Un modèle bas-carbone exportable

Au-delà de son empreinte carbone réduite (les fameux 520 kg CO₂/m²), le projet innove dans la gestion de l'eau et de l'énergie. Il recycle 80 % des eaux pluviales via un réseau de noues et mise sur la géothermie verticale pour la moitié de ses besoins thermiques. Ces solutions techniques avancées font de Tribequa un exemple en matière de développement durable.
L’État compte s’appuyer sur ce retour d’expérience exemplaire pour lancer, au second semestre 2025, l’appel à projets « Quartiers productifs », destiné à d’autres friches ferroviaires à travers le pays, de Lille à Avignon.
Ce programme vise à encourager la réplication des bonnes pratiques observées à Tribequa, en matière de construction bas-carbone, de mixité fonctionnelle et de réversibilité des espaces, contribuant ainsi à une urbanisation plus respectueuse de l'environnement à l'échelle nationale. L'ambition est de créer un réseau de quartiers exemplaires, chacun s'inspirant des succès de Tribequa pour transformer les friches en pôles de vie et d'activité durables.
Un réinvestissement des tissus urbains existants
À quelques jours de ses premières livraisons, Tribequa incarne les défis majeurs que Bordeaux partage avec de nombreuses autres métropoles. Il s'agit de bâtir sur elle-même pour éviter l’étalement urbain, de mélanger les fonctions (logements, bureaux, commerces) pour réduire les trajets quotidiens, et de neutraliser le carbone dès la pose des fondations.
La venue ministérielle a mis en lumière ce pari audacieux, soulignant son importance non seulement pour Bordeaux, mais aussi comme modèle potentiel pour d'autres agglomérations.
La suite, cet été puis en 2026, dira si la promesse d’un quartier désirable et sobre résiste à l’épreuve des usages et du temps, et si Tribequa deviendra la référence que ses concepteurs et les autorités espèrent. Son succès pourrait bien redéfinir les standards de l'urbanisme durable en France.

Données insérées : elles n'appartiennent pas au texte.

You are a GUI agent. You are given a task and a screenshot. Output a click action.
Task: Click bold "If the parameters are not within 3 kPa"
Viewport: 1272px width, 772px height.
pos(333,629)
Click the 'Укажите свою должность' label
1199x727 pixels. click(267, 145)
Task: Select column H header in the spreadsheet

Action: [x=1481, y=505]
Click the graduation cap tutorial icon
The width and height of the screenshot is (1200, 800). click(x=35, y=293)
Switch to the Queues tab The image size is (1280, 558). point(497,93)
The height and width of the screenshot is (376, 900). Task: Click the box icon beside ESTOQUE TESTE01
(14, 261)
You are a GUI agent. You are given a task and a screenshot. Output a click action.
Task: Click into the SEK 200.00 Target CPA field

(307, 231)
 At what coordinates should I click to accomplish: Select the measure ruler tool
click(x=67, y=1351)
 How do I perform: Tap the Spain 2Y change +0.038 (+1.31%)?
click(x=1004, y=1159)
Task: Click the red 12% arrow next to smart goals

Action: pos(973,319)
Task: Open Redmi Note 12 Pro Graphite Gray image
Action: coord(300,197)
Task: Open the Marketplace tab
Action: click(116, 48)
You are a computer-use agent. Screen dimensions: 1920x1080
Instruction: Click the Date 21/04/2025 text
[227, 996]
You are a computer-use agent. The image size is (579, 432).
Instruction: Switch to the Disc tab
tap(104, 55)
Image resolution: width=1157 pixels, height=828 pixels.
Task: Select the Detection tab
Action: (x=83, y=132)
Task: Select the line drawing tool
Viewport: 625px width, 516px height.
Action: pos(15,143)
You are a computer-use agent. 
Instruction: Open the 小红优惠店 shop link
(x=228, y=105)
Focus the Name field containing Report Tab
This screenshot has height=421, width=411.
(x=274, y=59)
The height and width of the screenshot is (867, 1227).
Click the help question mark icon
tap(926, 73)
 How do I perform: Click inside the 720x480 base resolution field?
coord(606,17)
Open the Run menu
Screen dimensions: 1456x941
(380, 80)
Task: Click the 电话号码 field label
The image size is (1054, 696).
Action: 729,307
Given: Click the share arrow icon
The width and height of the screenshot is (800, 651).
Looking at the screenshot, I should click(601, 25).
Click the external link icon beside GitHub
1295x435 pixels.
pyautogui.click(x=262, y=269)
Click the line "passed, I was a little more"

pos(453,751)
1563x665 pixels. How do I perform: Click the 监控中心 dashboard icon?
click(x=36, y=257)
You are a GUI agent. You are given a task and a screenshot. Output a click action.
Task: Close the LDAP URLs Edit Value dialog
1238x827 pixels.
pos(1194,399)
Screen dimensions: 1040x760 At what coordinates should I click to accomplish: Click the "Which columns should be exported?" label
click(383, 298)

Saint-Jean Belcier : un quartier en pleine métamorphose
Tribequa est un programme totem d'un Saint-Jean Belcier du 3e millénaire. En cette année 2025, le secteur plus trivialement nommé "quartier de la gare", situé au sud de Bordeaux, poursuit sa mue. C'est ici que se déroule une transformation majeure, orchestrée par l'ambitieuse opération d'intérêt national Bordeaux-Euratlantique.
Parmi les réalisations qui sautent aux yeux, le pont de la Palombe , mis en service dès juillet 2022, a déjà changé la donne. Il a considérablement amélioré la connexion entre Saint-Jean Belcier et le quartier voisin de Sacré-Cœur, fluidifiant ainsi les déplacements quotidiens.
Le quartier bénéficie également d'un réseau de chaleur écologique des plus performants : il est alimenté à 90 % par l'usine d'incinération des déchets de Bègles.
Une belle illustration de l'engagement de Bordeaux Métropole pour la transition énergétique, prouvant que l'on peut chauffer durablement tout un quartier.
Sur le front de l'immobilier, Saint-Jean Belcier est un véritable chantier à ciel ouvert, avec plusieurs projets majeurs qui transforment son paysage. Dans le quartier Armagnac, des programmes comme Iksso et Explore sont en cours ou viennent d'être achevés. Un peu plus loin, dans le quartier de l'Ars, le projet Quai Neuf ajoute également sa pierre à l'édifice.
Enfin, pour couronner le tout, les berges de la Garonne ont été entièrement requalifiées. Entre le pont ferroviaire et la rue de la Seiglière, de nouveaux espaces publics ont vu le jour, offrant aux habitants des lieux de détente et de promenade. Ces aménagements favorisent les modes de déplacement doux, comme la marche ou le vélo, et invitent aux activités de plein air, contribuant ainsi directement à une meilleure qualité de vie.